Harold Ely

No. 275, 2
- Position: Tackle

Personal information
- Born: December 26, 1909 Des Moines, Iowa, U.S.
- Died: July 12, 1983 (aged 73) Jasper, Alabama, U.S.
- Listed height: 6 ft 2 in (1.88 m)
- Listed weight: 268 lb (122 kg)

Career information
- High school: Des Moines) (IA) Roosevelt
- College: Iowa (1927–1930)

Career history
- Chicago Bears (1932); Brooklyn Dodgers (1932–1934);

Awards and highlights
- Second-team All-Big Ten (1930);
- Stats at Pro Football Reference

= Harold Ely =

American football player (1909–1983)

Harold Ellsworth Ely (December 26, 1909 – July 12, 1983) was an American football tackle who played three seasons in the National Football League (NFL) with the Chicago Bears and Brooklyn Dodgers. He played college football at the University of Iowa.
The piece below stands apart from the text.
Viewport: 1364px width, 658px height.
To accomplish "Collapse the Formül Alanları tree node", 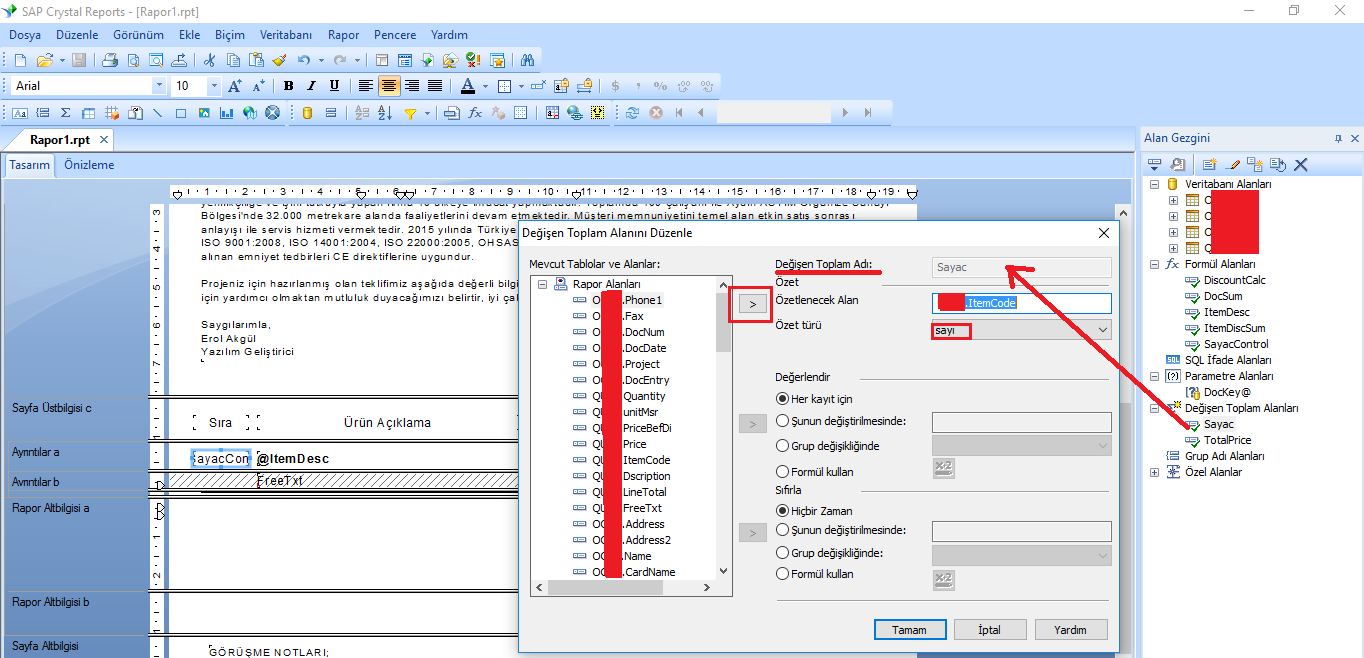I will coord(1155,264).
==Early life and college==
Harold Ellsworth Ely was born on December 26, 1909, in Des Moines, Iowa. He attended Theodore Roosevelt High School in Des Moines, Iowa.

Ely was a member of the Iowa Hawkeyes of the University of Iowa from 1927 to 1930 and a three-year letterman from 1928 to 1930. He was named second-team All-Big Ten by the United Press as a senior in 1930.

==Professional career==
Ely played in six games, starting one, for the Chicago Bears during the 1932 season. In November 1932, he was said to have been the heaviest pro football player at the time, weighing 275 pounds. A New York Times article from November 2, 1932, also said that he wore the number #275 on his jersey.

Ely played in 24 games, starting twenty, for the Brooklyn Dodgers from 1932 to 1934.

==Death==
Ely died on July 12, 1983, in Jasper, Alabama.